Transient disk failure could incur snapshot repair block forever

    XMLWordPrintableJSON

Details

    • Bug
    • Status: Open
    • Normal
    • Resolution: Unresolved
    • None
    • Consistency/Repair
    • None
    • Availability
    • Normal
    • Normal
    • Workload Replay
    • All
    • None

    Description

      We were doing some systematic testing in Cassandra stable release 2.0.3 and we found a transient disk failure(a FileNotFoundException) during flushing in column family creation could lead to the situation that afterwards snapshot repair of that CF blocks forever. 

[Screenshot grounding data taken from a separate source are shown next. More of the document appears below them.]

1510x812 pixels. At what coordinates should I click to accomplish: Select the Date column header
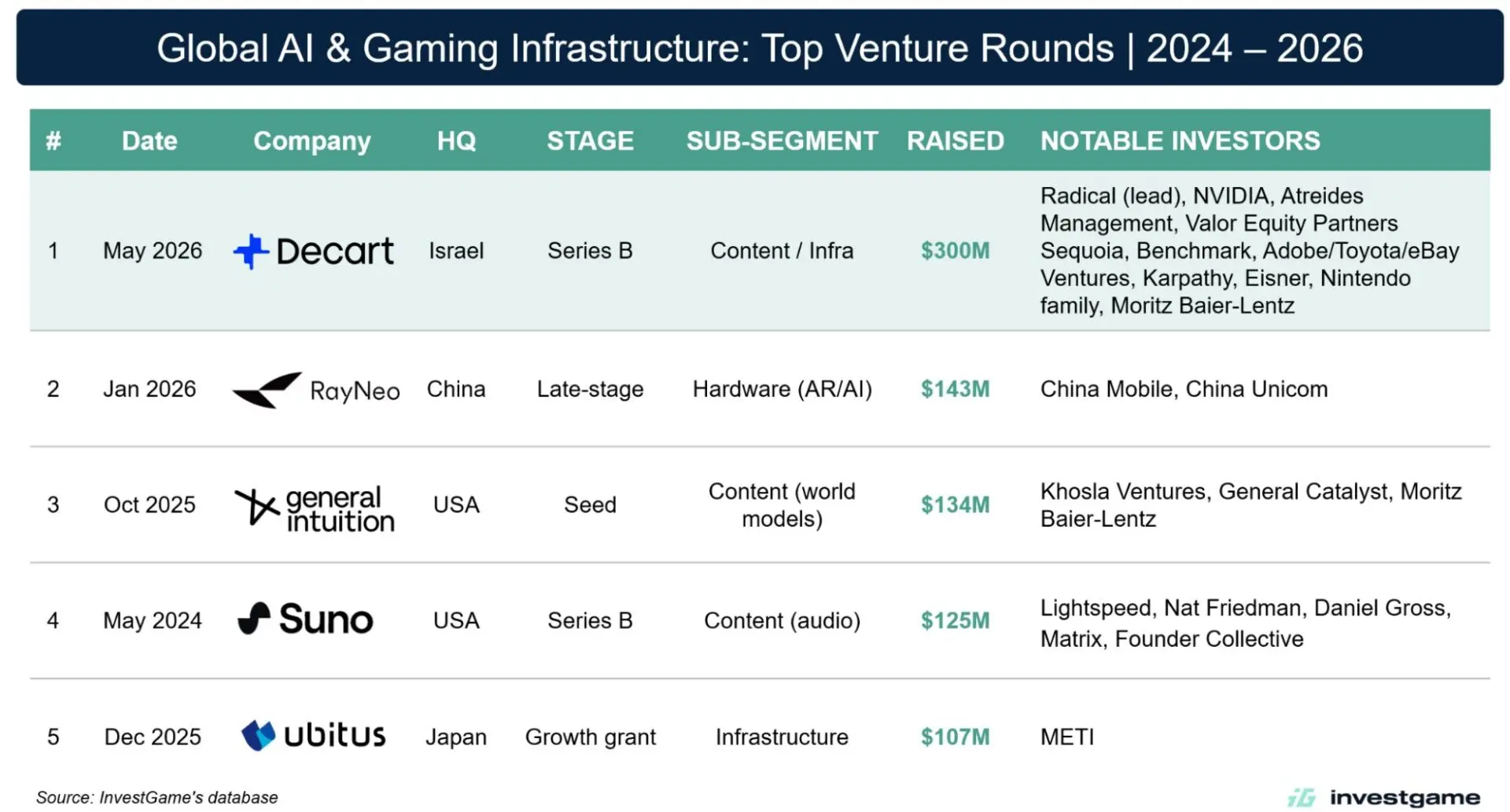(x=149, y=141)
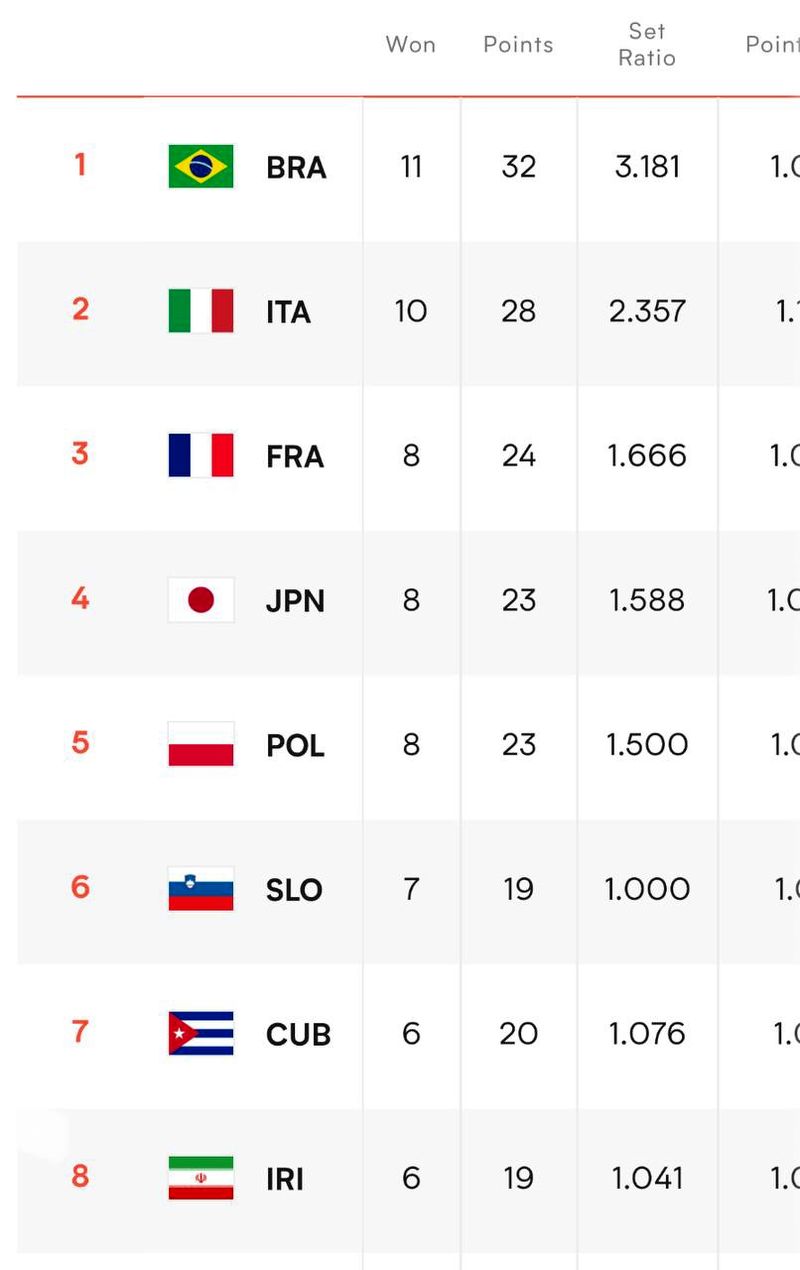This screenshot has width=800, height=1270.
Task: Sort by the Points column header
Action: pyautogui.click(x=518, y=45)
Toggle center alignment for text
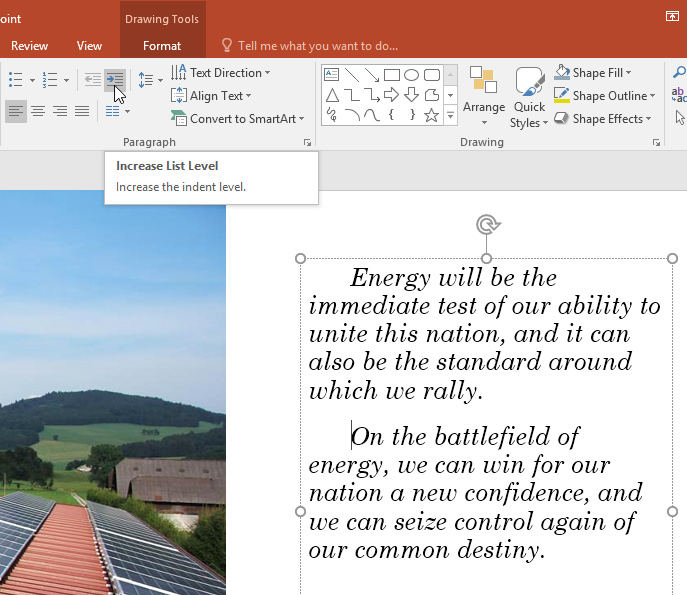 click(38, 111)
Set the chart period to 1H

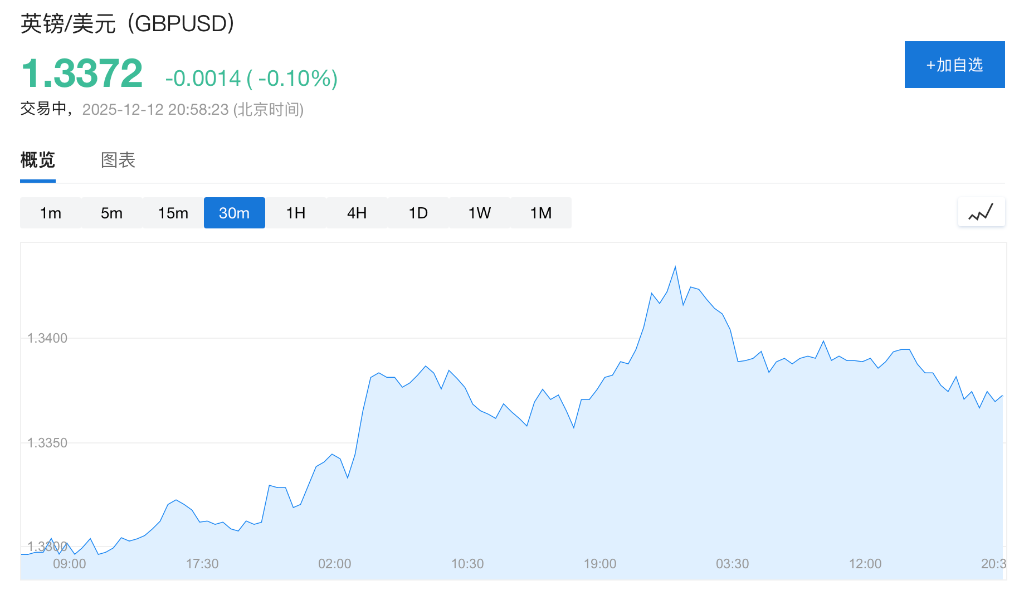pyautogui.click(x=296, y=213)
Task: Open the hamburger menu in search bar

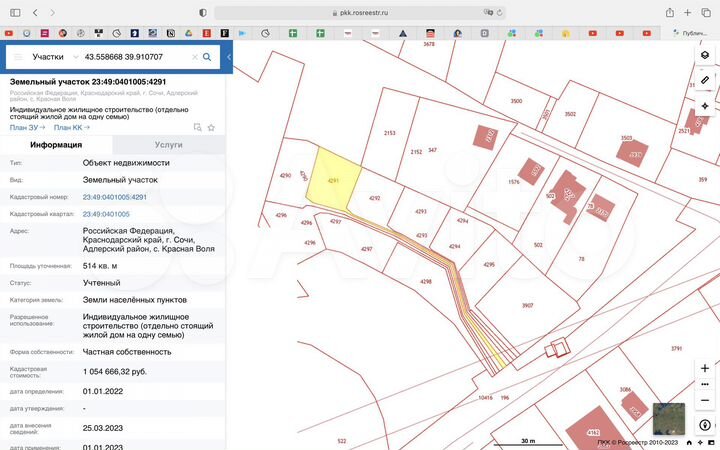Action: [x=17, y=57]
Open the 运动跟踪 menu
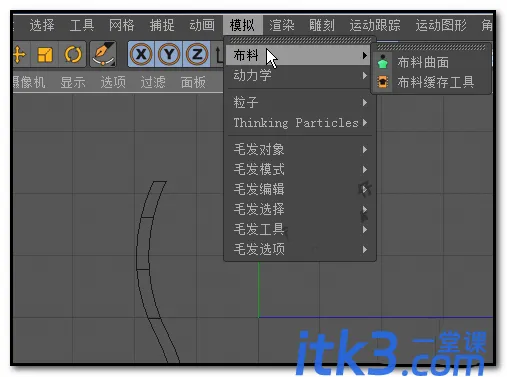The image size is (507, 377). (375, 25)
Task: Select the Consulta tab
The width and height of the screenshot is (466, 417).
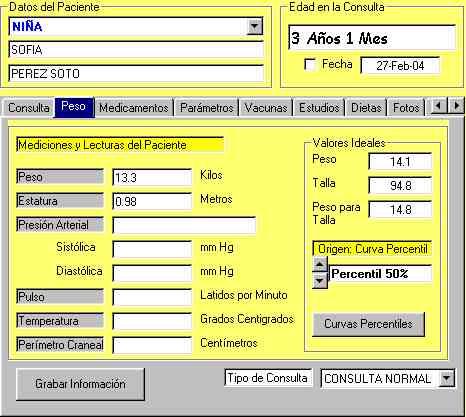Action: point(29,108)
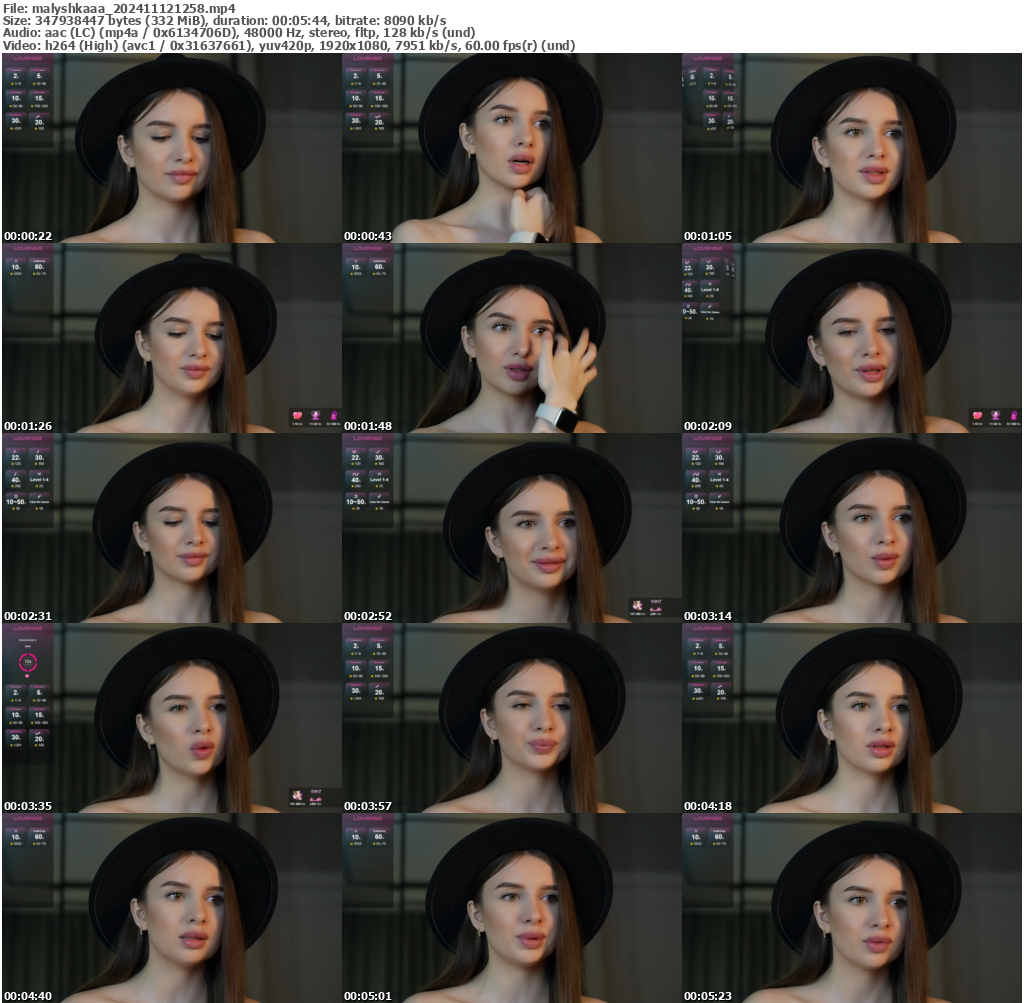
Task: Click the Lovense logo in the first thumbnail
Action: [27, 59]
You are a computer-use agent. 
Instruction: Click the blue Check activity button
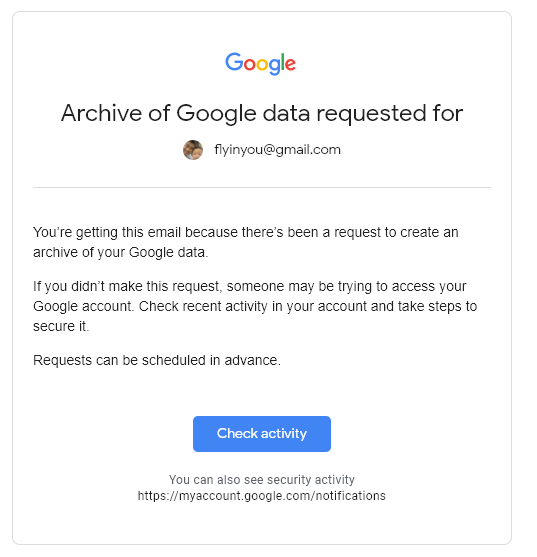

      In the workload, we start a cluster of 3 nodes. Then we start a client to the first node to create the table. Afterwards, we start 2 clients each node to do read and write. 

      The create request to the first node will then be synced to the second node to create the column family, keyspace, and the table at the second node. 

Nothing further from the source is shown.